Here is an analogy. It COMPARES my immune system to a person with AIDS. I DO NOT HAVE AIDS. This is just how my Infectious Disease doctor has explained it to me. (I see him because of multiple chronic problems, NOT AIDS, that I deal with.
A person is considered to be HIV positive until their T-cell count drops to 200. At that cut-off they are now considered to have AIDS (rather than being HIV+). It is at 200 or below that a person with AIDS starts to experience many opportunistic diseases, syndroms, and conditions. Hospitalizations become frequent for most patients as their immune system is so compromised that it can't fight any of the medical problems that person has.

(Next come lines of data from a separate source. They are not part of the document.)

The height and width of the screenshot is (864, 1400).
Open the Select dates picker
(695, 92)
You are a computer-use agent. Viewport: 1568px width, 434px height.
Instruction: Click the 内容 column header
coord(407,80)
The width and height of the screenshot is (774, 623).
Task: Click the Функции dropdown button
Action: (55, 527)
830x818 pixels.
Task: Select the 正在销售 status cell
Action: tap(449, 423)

When the T-cell count goes down to 100, at this point the person is considered end-stage. The body simply is overtaken by various ilnesses and diseases. It's time to make final preparations and Hospice is often called in. There is little hope other than a miracle.
My T-cell count is 39.
I am scared of even the common cold. I worry someone will walk past me who has chickenpox. I isolate so I am exposed to as few opportunistic problems as possible. I am not allowed in my children's school because of the many germs naturally found at primary school. Every hospital visit I worry if I picked something up while I was there.
It has been over two years of this and it gets very old. I live but watch everyone else around me as they are living. There is a big difference.
I recognize that all of this information may shock you. But it's the truth, it's the explanation many have wanted, and it's my reality.